Feiern? Ja! Genießen? Natürlich! Alkohol? Darf sein! Aber bitte das Messen nicht vergessen! © Tim Reckmann / pixelio.de

Feiern? Ja! Genießen? Natürlich! Alkohol? Darf sein! Aber bitte das Messen nicht vergessen! ©Tim Reckmann / PIXELIO

Karnevalszeit ist Feier- und Gute-Laune-Zeit: Hier gilt für alle Narren, das Leben noch einmal ordentlich zu genießen – schließlich ist am Aschermittwoch bekanntlich „alles vorbei“. Selbstverständlich müssen an diesen tollen Tagen auch alle Zuckersüßen unter uns kein abstinentes Dasein fristen. Wer sich an ein paar Spielregeln hält, darf herzhaft in den Faschingskrapfen beißen, beim Buffet ordentlich zuschlagen und sich ein kühles Blondes oder ein Gläschen Wein oder Sekt gönnen.

Dabei sollten besonders alle insulinpflichtigen Diabetiker im Hinterkopf behalten, dass Alkohol den Blutzucker senkt und somit das Risiko für eine Unterzuckerung (Hypoglykämie) ansteigt. Deshalb empfiehlt es sich, zusammen mit Alkohol auch Kohlenhydrate (wie wäre es mit einer belegten Schnitte Brot?) zu konsumieren.
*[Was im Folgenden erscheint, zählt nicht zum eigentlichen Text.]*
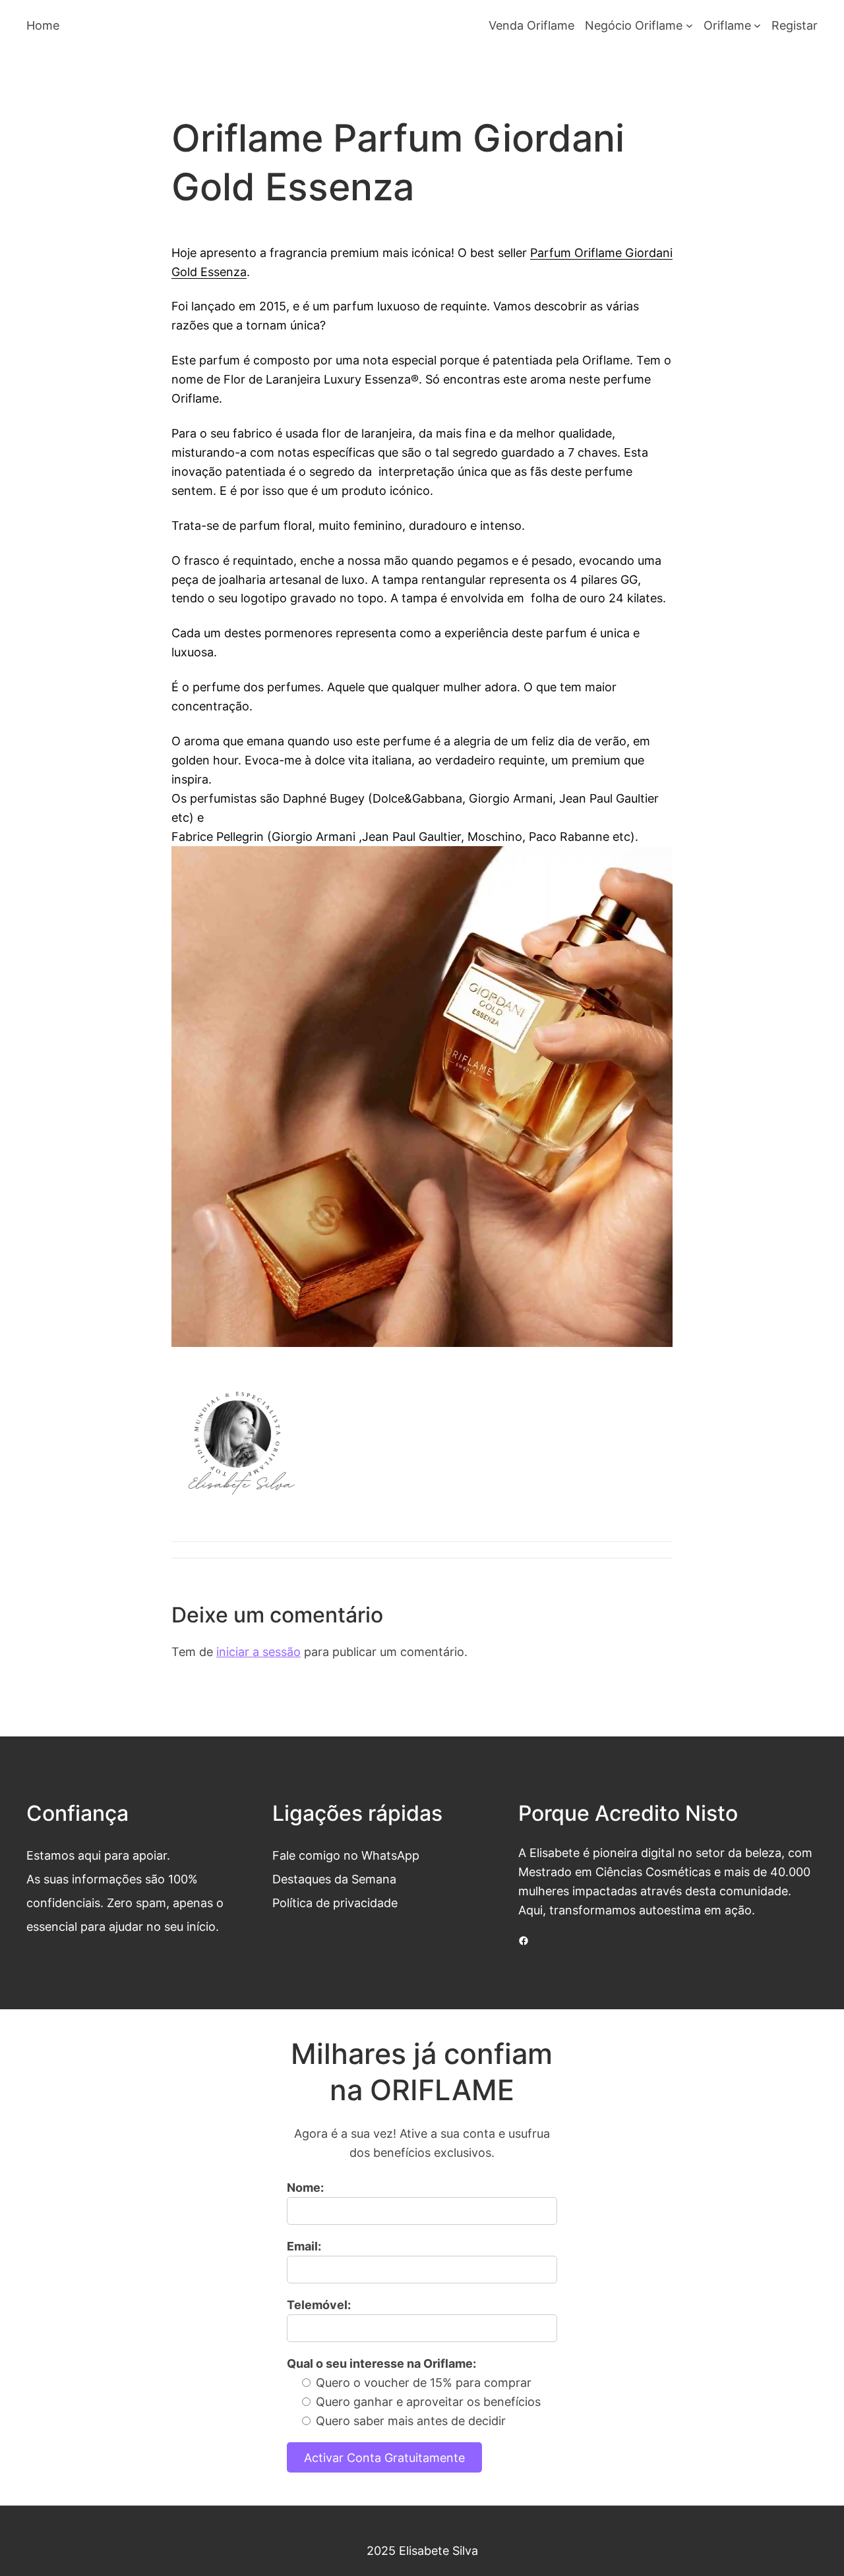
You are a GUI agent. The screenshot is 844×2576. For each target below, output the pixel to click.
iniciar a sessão (258, 1651)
Zudem bitte nicht auf nüchternen Magen zu Wein, Bier oder Sekt greifen! Außerdem bedenken, dass ausgelassenes Tanzen ebenfalls den Blutzuckerspiegel in den Keller rauschen lassen kann.

Beim Karnevalstreiben ist das regelmäßige Messen des Blutzuckers absolute Pflicht. Gleichzeitig ist es wichtig, anwesende Freunde und Bekannte (am besten den Fahrer, der alkoholfrei bleibt) über die Vorboten und möglichen Gegenmaßnahmen einer Hypoglykämie zu informieren. Schnell deuten nämlich „unwissende“ Personen die Symptome einer Unterzuckerung falsch, indem sie diese mit einem Alkoholrausch verwechseln.

Last but not least müssen alle Nachtschwärmer, auch wenn sie hundemüde sind, ihren Blutzucker auf der Bettkante messen. Dieser sollte vor dem Schlafengehen nicht unter 180 mg/dl (10 mmol/l) liegen, damit keine Hypoglykämie die süßen Träume stört. Sogar am Folgetag gilt es, vor Unterzuckerungen auf der Hut zu sein.

Alle zuckersüßen Jecken müssen sich bewusst sein, es mit dem Genuss von alkoholischen Getränken nicht zu übertreiben, da es im schlimmsten Fall zu einer Übersäuerung (alkoholische Ketoazidose) mit Stoffwechselentgleisung kommen kann.

Wenn man all diese Tipps und Hinweise beachtet, steht einem bunten Faschingstreiben nichts mehr im Wege. In diesem Sinne wünschen wir allen Jecken eine schöne und ausgelassen Faschingszeit!